Namun, siapa sangka pada akhirnya Lindsey justru terlibat dalam masalah seperti itu?
Orang-orang yang dulu datang memberi selamat, setiap kali bertemu orang tua Lindsey selalu bertanya apakah Lindsey sudah pulang. Sebenarnya semua orang tahu Lindsey tidak pulang. Mereka hanya sengaja mengorek luka lama.
"Ibumu sebenarnya mengkhawatirkanmu. Kalau ada waktu, pulanglah. Soal ayahmu yang membuat telingamu tuli, dia pasti merasa sangat bersalah. Dulu dia hanya emosi, mana mungkin dia mengira akibatnya akan seperti ini."
Laki-laki di desa memang rata-rata mudah marah. Main tangan dianggap hal yang biasa. Di sisi lain, para perempuan seolah sudah terbiasa mencari alasan untuk membela mereka.
"Kalau ayahmu membicarakanmu, dia selalu menangis.
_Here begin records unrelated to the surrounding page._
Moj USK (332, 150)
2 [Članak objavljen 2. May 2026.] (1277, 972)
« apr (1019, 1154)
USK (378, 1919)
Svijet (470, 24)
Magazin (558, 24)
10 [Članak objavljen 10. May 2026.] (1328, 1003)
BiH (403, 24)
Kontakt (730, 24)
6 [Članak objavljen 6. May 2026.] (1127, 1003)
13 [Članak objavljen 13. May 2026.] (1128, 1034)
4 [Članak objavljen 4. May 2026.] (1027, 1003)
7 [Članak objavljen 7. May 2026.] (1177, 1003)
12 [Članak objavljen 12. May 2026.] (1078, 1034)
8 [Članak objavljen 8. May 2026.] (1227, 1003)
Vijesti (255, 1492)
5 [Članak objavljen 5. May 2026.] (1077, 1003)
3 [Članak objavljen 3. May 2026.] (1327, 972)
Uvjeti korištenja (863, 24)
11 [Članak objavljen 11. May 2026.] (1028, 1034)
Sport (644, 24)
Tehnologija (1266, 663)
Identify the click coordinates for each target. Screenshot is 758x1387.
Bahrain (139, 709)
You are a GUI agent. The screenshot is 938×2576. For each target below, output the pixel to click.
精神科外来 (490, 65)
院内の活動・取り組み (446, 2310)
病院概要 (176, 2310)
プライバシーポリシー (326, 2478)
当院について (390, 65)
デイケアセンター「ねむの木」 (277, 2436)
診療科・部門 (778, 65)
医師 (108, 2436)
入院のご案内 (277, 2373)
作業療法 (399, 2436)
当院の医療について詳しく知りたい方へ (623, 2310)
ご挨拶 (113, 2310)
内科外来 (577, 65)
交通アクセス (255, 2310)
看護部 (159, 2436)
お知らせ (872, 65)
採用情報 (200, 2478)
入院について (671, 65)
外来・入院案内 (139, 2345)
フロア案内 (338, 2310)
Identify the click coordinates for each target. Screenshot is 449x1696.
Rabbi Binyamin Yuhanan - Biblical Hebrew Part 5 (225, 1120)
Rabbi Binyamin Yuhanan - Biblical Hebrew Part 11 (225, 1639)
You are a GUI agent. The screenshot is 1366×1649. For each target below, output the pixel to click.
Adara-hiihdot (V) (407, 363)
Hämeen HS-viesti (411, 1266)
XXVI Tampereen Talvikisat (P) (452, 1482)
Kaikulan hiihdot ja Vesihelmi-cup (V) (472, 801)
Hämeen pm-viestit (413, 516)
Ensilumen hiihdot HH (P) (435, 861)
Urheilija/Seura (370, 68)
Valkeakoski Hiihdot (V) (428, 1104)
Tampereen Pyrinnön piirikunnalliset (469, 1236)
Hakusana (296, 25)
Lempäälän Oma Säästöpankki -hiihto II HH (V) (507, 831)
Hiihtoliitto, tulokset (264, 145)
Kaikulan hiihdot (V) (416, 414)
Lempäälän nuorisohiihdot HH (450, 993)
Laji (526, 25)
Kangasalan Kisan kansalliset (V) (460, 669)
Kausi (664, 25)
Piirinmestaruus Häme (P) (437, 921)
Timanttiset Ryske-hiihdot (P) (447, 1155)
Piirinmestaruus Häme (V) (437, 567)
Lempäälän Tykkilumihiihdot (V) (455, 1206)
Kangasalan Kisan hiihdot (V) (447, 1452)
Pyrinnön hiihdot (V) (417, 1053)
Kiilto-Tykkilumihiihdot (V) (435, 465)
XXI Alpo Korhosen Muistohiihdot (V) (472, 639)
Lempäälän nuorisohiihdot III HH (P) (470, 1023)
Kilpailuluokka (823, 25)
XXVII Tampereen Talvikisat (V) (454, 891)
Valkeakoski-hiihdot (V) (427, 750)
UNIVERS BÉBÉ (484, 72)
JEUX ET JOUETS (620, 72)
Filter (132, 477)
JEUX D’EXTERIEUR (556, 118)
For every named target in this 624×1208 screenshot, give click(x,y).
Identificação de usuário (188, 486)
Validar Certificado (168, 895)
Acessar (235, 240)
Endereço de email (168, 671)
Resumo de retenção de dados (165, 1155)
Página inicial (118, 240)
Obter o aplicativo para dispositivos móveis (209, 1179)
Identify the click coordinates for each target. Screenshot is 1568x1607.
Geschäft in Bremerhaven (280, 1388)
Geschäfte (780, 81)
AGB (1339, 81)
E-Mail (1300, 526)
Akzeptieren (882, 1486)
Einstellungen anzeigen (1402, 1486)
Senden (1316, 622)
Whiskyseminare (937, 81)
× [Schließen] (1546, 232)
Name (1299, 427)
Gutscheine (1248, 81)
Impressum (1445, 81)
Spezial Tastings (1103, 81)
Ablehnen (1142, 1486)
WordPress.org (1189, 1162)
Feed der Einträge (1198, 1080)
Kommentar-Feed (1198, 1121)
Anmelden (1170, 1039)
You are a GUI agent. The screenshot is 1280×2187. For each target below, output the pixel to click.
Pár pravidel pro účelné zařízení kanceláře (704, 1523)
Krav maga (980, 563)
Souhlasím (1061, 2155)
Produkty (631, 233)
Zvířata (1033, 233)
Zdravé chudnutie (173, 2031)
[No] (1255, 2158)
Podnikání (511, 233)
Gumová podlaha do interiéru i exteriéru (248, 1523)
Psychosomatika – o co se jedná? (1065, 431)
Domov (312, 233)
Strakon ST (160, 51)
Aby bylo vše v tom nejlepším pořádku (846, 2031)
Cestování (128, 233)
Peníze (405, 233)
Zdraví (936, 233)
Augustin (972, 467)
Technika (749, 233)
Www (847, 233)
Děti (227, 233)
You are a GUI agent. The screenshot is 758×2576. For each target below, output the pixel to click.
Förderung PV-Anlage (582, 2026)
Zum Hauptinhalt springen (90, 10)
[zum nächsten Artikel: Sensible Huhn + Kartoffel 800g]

Dulu kamu adalah kebanggaannya."
"Karena Tante baik-baik saja, aku pamit dulu." Lindsey berdiri dan merapikan selimutnya. "Kalau ada apa-apa nanti, telepon saja aku."
Melihat wajah Lindsey yang begitu tenang, Rosma menghela napas pelan. "Lindsey, semua orang punya masalah. Bertahanlah, semuanya akan berlalu."
"Aku tahu." Nada bicara Lindsey tetap tenang. "Kalau begitu, aku pergi dulu."
Di sisi lain, setelah keluar dari pintu rumah sakit, Mirae langsung melihat Brandon. Wajahnya seketika berubah lembut.
"Kenapa kamu ke sini? Sudah Ibu bilang, nggak ada masalah. Orang yang tertabrak juga nggak mengalami luka serius. Ibu sudah minta dokter memeriksanya."
Brandon berjalan di sampingnya. "Nanti aku akan pecat sopirnya."
Mereka berjalan menuju luar rumah sakit, tetapi kemudian berpapasan dengan seorang gadis muda yang sedang berlari masuk.
Riasan gadis itu cukup tebal. Dia mengenakan jaket bergaya punk yang terbuka lebar, memperlihatkan tank top di dalamnya. Celana jeans-nya pun robek di beberapa bagian.
Ketika mendongak dan melihat Brandon, dia langsung mundur beberapa langkah karena ketakutan. Dia buru-buru menunduk, berharap pria itu tidak melihat wajahnya.
Namun, Brandon mengenalinya. Dia adalah gadis yang dulu selalu mengikuti Lindsey ke mana-mana.
Gadis yang beberapa tahun lalu juga pernah memberitahunya sedikit tentang kenyataan kejam yang selama ini tersembunyi.
"Kamu mau jenguk siapa?" Nada bicara Brandon tetap datar.
Gadis itu mungkin tidak menyangka Brandon masih mengenalinya. Dulu, setelah mengatakan hal-hal itu kepada Brandon, dia selalu merasa bersalah. Dia mengangkat dagu dan menjawab dengan keras kepala, "Jenguk kakakku."
Dia adalah putri Rosma dan sejak dulu menganggap Lindsey sebagai kakaknya. Brandon tahu itu.
Tatapannya dipenuhi sedikit rasa mencemooh terhadap dirinya sendiri. Setelah itu, dia tidak mengatakan apa-apa lagi.